A legal battle between Kazakhstan and its Western-run power company has raised questions of profits and politics. It may also be a sign of one of the toughest challenges that the region faces is implementing reforms.

Boston, 31 January 2000 (RFE/RL) -- A lawsuit against Kazakhstan has highlighted the country's mixed record on foreign investment and the problems for the entire region in managing energy and economic reforms.

On Thursday, the Financial Times reported that the Belgian energy company Tractebel has started international legal proceedings against Kazakhstan, charging the government with failing to honor its pledges to raise electricity rates.

Tractebel has been running Almaty's electric company and power grid since 1996. It also won a 15-year concession to manage gas pipelines in the south and west of the country in 1997. But the relationship has been a stormy one, and the complaint about electricity tariffs may not be the only one that winds up in court.

Last month, the Reuters news agency and the Belgian newspaper Le Soir reported that Tractebel is being investigated in connection with alleged payments of $50 million to three Kazakh businessmen involved with the pipeline deal.

The company has confirmed the existence of Belgian and Swiss probes of possible money laundering by parties that dealt with Tractebel. It is not known whether the investigations are related to money laundering allegations by Kazakhstan authorities against former Prime Minister Akezhan Kazhegeldin last year.

But the reports suggest a dark side to the business of generating heat and light. Beyond that, there may be lessons about the difficulty of connecting eastern and western economic systems, particularly when the cost of energy is concerned.

In November 1997, during President Nursultan Nazarbaev's visit to Washington, a Tractebel official trumpeted the company's success at a meeting of regional specialists. After taking over the power system in the former capital city of Almaty, the company moved quickly to apply Western rules of rate-setting and collections for electricity, the official said.

To Tractebel, Kazakhstan's problems were simply a matter of supply and demand. After decades of Soviet assumptions that energy was a gift of the state, most consumers refused to pay their electricity bills. The system needed investment, but returns were too small to support it. Then, within days of taking over the city's electric company, Tractebel's power stations ran out of fuel.
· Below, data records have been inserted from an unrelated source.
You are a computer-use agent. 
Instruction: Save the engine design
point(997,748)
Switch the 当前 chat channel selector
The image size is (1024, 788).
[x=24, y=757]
Within months, according to Tractebel, the company turned the situation around by doubling rates and cutting off customers who refused to pay. Instead of collecting less than 30 percent of the bills in cash, Tractebel started getting over 90 percent. But the success appears to have been short-lived. Tractebel found that Kazakhstan's problems were intractable.

In February 1998, the company and the government blamed each other for new gas shortages after public demonstrations broke out. The disagreements were resolved, but not before the government froze Tractebel's accounts and temporarily halted privatization in the oil and gas sector. Last week, Tractebel said it has been losing money in Kazakhstan since 1998 and has made a $200-million accounting provision to cover its loss.

Tractebel's latest attempt to raise rates and the government's refusal to implement the hikes suggest a failure to grasp one of the reasons that Kazakhstan allowed privatization to take place. Unable to face the political consequences of imposing rational pricing on domestic power, the government hoped to shift the burden to a foreign investor, giving it both the potential for profit and the liability if things went wrong.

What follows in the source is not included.